Academy, from the Greek Ἀκαδήμεια, the garden in which Plato taught.
Trinity Academy students spend a lot of time outside, and this time outside fosters joy and human thriving. Before the school day officially begins, during the morning break and Humane Letters breaks, throughout the lunch period, and again after school, students are playing and gathering outside. Some students have even mastered squeezing in a quick outside game in the five-minute passing periods.
The just-over-two-acre campus includes a basketball court, nine-square court, large chess board, a central green, long benches and ample picnic tables. The students creatively manage multiple games played simultaneously on the biggest spaces and commonly mix with different grades in their play, including the seventh-graders playing with the seniors. Even on rainy or cold, grey days, the hardier students will still be playing outdoors.
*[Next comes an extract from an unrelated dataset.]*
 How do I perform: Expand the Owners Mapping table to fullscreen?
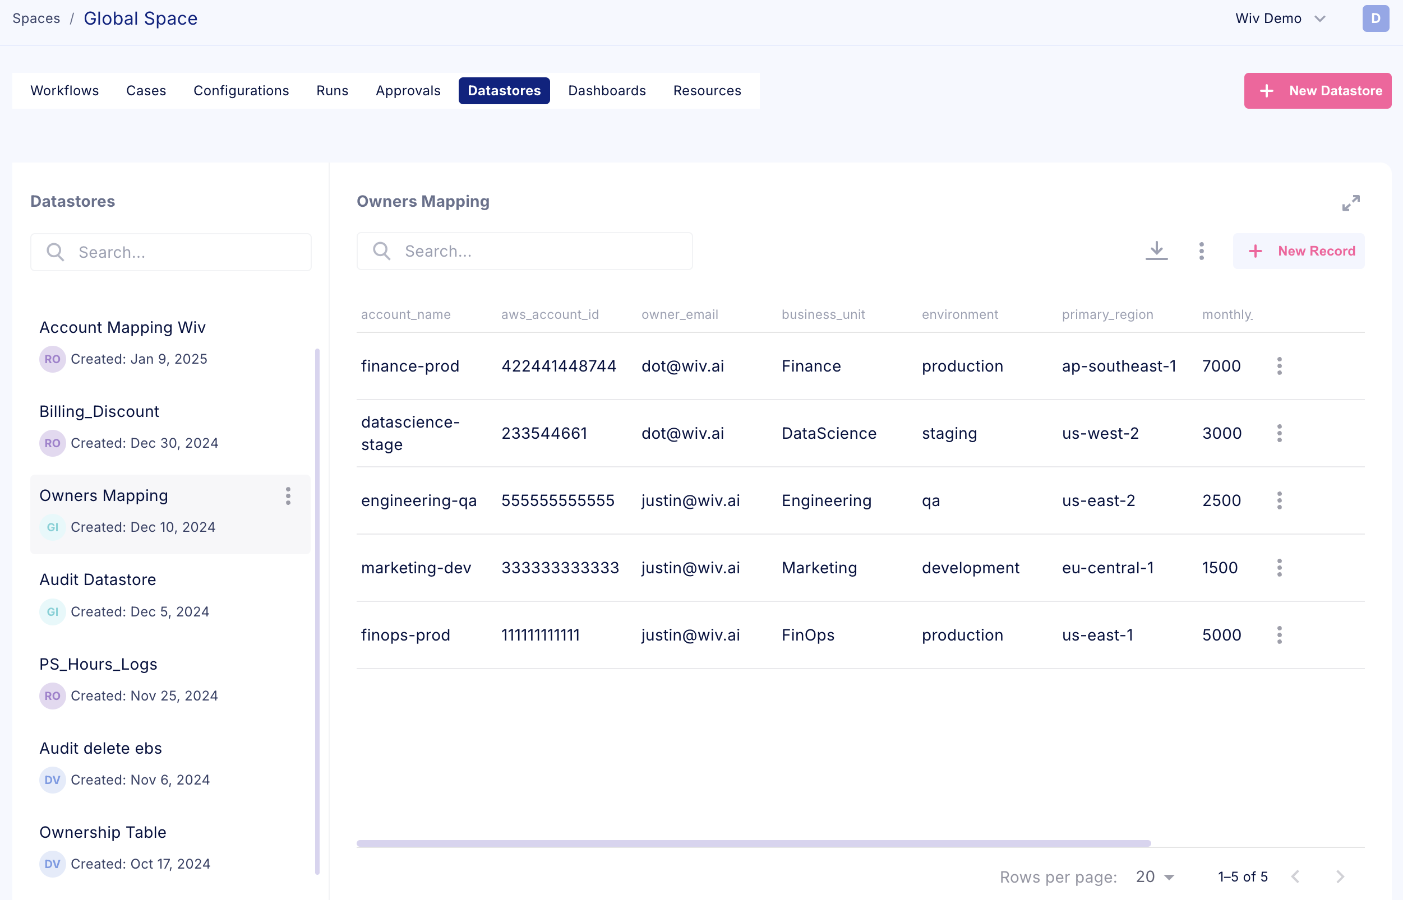coord(1350,203)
While most classes are held indoors, the faculty and students love holding them outside whenever they can. The seventh-grade science students go outside to hunt down bugs as they learn about observation and classifications. The eighth graders, over a stretch of spring days, draw the same tree branch noting the growth of leaf buds transforming into full leaves; and on another day, this grade experiments on the school’s central green with what influences the success of a launch from a trebuchet. Senior drama students practice their lines together on the pavement outside their classroom. A group of tenth graders sit around the picnic tables discussing the Book of Job with their teacher. If there is an unseasonably warm winter day, when the juniors are traditionally working together through Plato’s Republic, they could be seen outside then, too.